Problem description — Make an exact copy of all the entries shown below.

Records —
________________________________________

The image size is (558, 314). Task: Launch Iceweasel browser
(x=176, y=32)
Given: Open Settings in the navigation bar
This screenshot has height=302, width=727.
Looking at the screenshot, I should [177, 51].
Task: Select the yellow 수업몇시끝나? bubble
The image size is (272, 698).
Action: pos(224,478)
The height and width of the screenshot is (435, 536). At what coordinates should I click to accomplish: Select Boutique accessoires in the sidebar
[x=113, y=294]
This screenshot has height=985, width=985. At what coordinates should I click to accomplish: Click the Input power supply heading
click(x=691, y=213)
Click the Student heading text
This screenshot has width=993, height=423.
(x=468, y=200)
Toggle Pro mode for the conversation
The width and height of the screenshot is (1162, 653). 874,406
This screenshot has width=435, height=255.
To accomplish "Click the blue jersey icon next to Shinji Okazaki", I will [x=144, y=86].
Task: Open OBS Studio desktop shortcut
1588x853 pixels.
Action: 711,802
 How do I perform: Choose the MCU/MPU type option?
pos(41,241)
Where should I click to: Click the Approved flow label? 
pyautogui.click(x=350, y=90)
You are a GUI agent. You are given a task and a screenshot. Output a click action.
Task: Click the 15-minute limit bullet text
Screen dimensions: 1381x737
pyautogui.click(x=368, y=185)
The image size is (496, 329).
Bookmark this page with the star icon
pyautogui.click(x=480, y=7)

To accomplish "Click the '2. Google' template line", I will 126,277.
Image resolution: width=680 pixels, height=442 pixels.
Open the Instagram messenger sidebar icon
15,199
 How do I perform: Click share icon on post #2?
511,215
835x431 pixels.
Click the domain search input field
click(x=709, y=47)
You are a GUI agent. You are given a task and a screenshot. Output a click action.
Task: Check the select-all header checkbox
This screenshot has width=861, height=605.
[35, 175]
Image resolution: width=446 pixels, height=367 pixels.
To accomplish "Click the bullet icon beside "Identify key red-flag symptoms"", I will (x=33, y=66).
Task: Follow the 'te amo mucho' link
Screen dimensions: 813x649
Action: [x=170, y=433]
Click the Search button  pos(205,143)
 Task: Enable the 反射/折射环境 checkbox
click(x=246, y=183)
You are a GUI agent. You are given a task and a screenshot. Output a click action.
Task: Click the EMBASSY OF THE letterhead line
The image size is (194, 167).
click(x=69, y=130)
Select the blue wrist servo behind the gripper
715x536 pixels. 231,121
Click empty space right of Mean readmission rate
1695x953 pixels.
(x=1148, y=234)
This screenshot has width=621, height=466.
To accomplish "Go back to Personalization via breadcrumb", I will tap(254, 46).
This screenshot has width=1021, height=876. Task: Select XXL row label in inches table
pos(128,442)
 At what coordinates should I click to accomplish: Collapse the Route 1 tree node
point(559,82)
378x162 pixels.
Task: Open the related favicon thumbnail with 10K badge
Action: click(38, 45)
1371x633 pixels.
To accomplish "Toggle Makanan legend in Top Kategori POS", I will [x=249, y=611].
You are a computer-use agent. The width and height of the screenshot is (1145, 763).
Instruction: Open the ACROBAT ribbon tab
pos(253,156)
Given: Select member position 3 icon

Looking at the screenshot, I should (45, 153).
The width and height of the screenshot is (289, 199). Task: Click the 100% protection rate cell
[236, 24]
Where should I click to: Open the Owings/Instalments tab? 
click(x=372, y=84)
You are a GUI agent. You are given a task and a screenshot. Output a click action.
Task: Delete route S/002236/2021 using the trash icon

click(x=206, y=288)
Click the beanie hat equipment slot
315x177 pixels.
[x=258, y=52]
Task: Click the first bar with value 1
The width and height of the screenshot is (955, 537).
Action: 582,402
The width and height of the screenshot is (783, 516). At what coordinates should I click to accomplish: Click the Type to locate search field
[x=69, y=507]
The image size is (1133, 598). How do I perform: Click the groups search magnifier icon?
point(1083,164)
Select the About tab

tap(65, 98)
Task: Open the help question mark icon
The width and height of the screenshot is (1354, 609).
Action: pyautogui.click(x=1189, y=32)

________________________________________

Response box —
The image size is (558, 314). Task: Launch Iceweasel browser
(x=176, y=32)
Given: Open Settings in the navigation bar
This screenshot has height=302, width=727.
Looking at the screenshot, I should [177, 51].
Task: Select the yellow 수업몇시끝나? bubble
The image size is (272, 698).
Action: pos(224,478)
The height and width of the screenshot is (435, 536). At what coordinates should I click to accomplish: Select Boutique accessoires in the sidebar
[x=113, y=294]
This screenshot has height=985, width=985. At what coordinates should I click to accomplish: Click the Input power supply heading
click(x=691, y=213)
Click the Student heading text
This screenshot has width=993, height=423.
(x=468, y=200)
Toggle Pro mode for the conversation
The width and height of the screenshot is (1162, 653). 874,406
This screenshot has width=435, height=255.
To accomplish "Click the blue jersey icon next to Shinji Okazaki", I will [x=144, y=86].
Task: Open OBS Studio desktop shortcut
1588x853 pixels.
Action: 711,802
 How do I perform: Choose the MCU/MPU type option?
pos(41,241)
Where should I click to: Click the Approved flow label? 
pyautogui.click(x=350, y=90)
You are a GUI agent. You are given a task and a screenshot. Output a click action.
Task: Click the 15-minute limit bullet text
Screen dimensions: 1381x737
pyautogui.click(x=368, y=185)
The image size is (496, 329).
Bookmark this page with the star icon
pyautogui.click(x=480, y=7)

To accomplish "Click the '2. Google' template line", I will 126,277.
Image resolution: width=680 pixels, height=442 pixels.
Open the Instagram messenger sidebar icon
15,199
 How do I perform: Click share icon on post #2?
511,215
835x431 pixels.
Click the domain search input field
click(x=709, y=47)
You are a GUI agent. You are given a task and a screenshot. Output a click action.
Task: Check the select-all header checkbox
This screenshot has width=861, height=605.
[35, 175]
Image resolution: width=446 pixels, height=367 pixels.
To accomplish "Click the bullet icon beside "Identify key red-flag symptoms"", I will (x=33, y=66).
Task: Follow the 'te amo mucho' link
Screen dimensions: 813x649
Action: [x=170, y=433]
Click the Search button  pos(205,143)
 Task: Enable the 反射/折射环境 checkbox
click(x=246, y=183)
You are a GUI agent. You are given a task and a screenshot. Output a click action.
Task: Click the EMBASSY OF THE letterhead line
The image size is (194, 167).
click(x=69, y=130)
Select the blue wrist servo behind the gripper
715x536 pixels. 231,121
Click empty space right of Mean readmission rate
1695x953 pixels.
(x=1148, y=234)
This screenshot has width=621, height=466.
To accomplish "Go back to Personalization via breadcrumb", I will tap(254, 46).
This screenshot has width=1021, height=876. Task: Select XXL row label in inches table
pos(128,442)
 At what coordinates should I click to accomplish: Collapse the Route 1 tree node
point(559,82)
378x162 pixels.
Task: Open the related favicon thumbnail with 10K badge
Action: click(38, 45)
1371x633 pixels.
To accomplish "Toggle Makanan legend in Top Kategori POS", I will [x=249, y=611].
You are a computer-use agent. The width and height of the screenshot is (1145, 763).
Instruction: Open the ACROBAT ribbon tab
pos(253,156)
Given: Select member position 3 icon

Looking at the screenshot, I should (45, 153).
The width and height of the screenshot is (289, 199). Task: Click the 100% protection rate cell
[236, 24]
Where should I click to: Open the Owings/Instalments tab? 
click(x=372, y=84)
You are a GUI agent. You are given a task and a screenshot. Output a click action.
Task: Delete route S/002236/2021 using the trash icon

click(x=206, y=288)
Click the beanie hat equipment slot
315x177 pixels.
[x=258, y=52]
Task: Click the first bar with value 1
The width and height of the screenshot is (955, 537).
Action: 582,402
The width and height of the screenshot is (783, 516). At what coordinates should I click to accomplish: Click the Type to locate search field
[x=69, y=507]
The image size is (1133, 598). How do I perform: Click the groups search magnifier icon?
point(1083,164)
Select the About tab

tap(65, 98)
Task: Open the help question mark icon
The width and height of the screenshot is (1354, 609).
Action: pyautogui.click(x=1189, y=32)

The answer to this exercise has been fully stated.